请逐字照录下方数据中从含有“Click the printer icon in Print button”的那一行开始、一直到数据末尾的各行，首尾两行都包括在内，答案中略去图片。

#### 来自某数据集的数据
------------------------

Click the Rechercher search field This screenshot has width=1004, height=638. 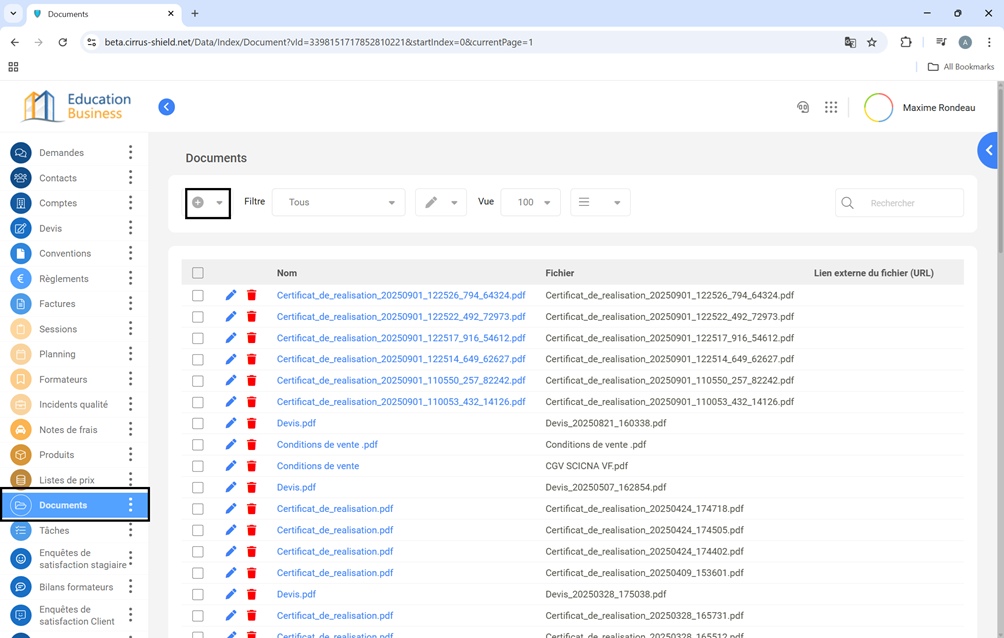(x=910, y=203)
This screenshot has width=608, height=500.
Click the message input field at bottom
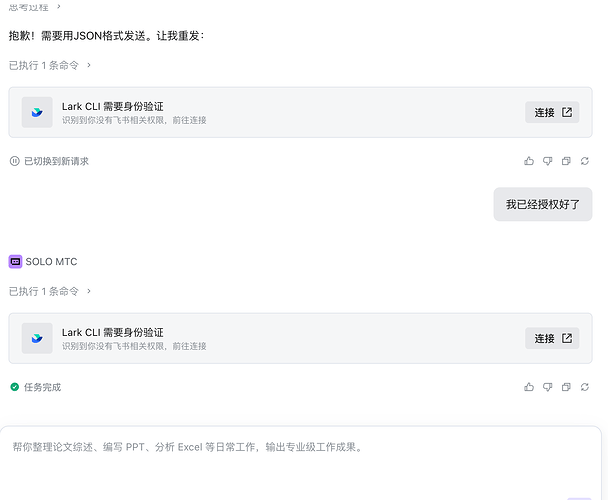coord(301,464)
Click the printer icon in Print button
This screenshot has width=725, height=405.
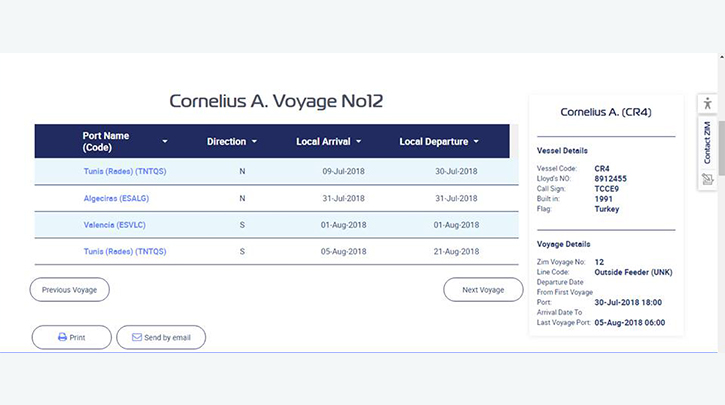[62, 337]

------------------------

#### 解答
Click the printer icon in Print button
This screenshot has width=725, height=405.
[62, 337]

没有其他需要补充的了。